BRIEF:
Which lines of the entries below run from the one holding "You are a computer-use" to the one holding "Instruction: Click the", inclusive? Set down exactly those lines and no others.
##### EXTRACTED DATA #####
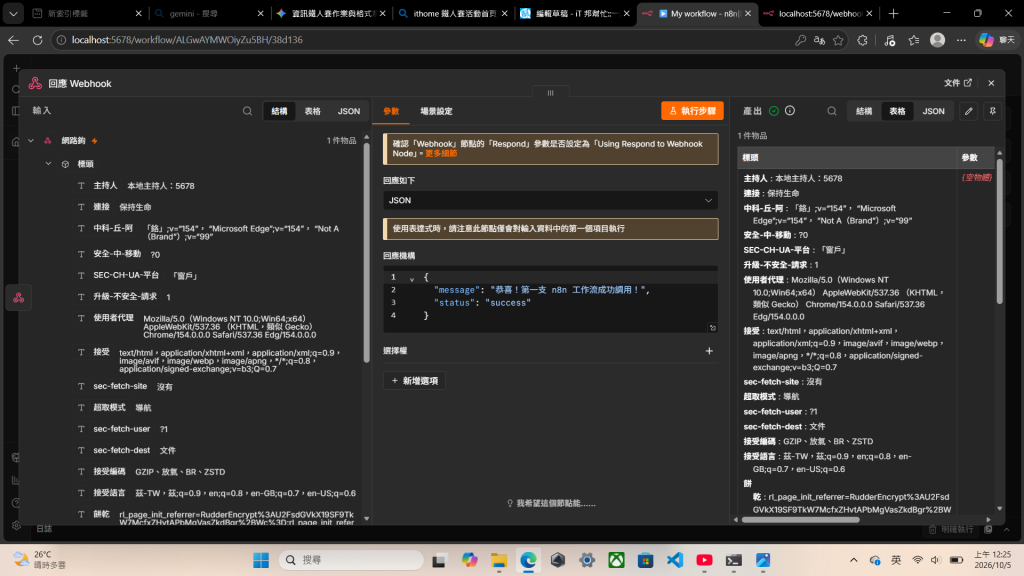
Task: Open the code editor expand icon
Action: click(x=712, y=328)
#####
##### EXTRACTED DATA #####
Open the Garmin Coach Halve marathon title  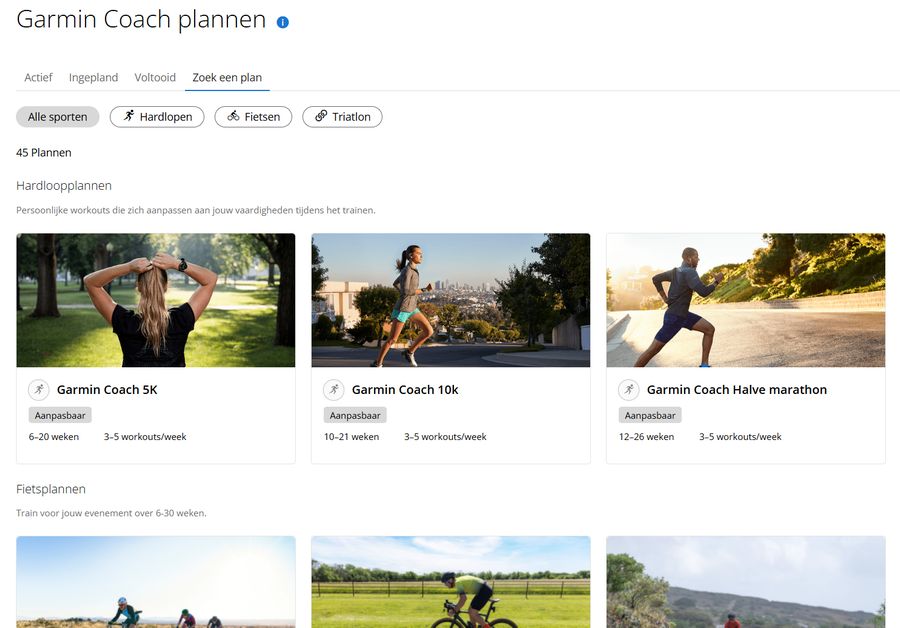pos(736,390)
#####
##### EXTRACTED DATA #####
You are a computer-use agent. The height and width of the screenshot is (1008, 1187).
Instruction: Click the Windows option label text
#####
ANSWER TO THIS TASK:
You are a computer-use agent. The height and width of the screenshot is (1008, 1187).
Instruction: Click the Windows option label text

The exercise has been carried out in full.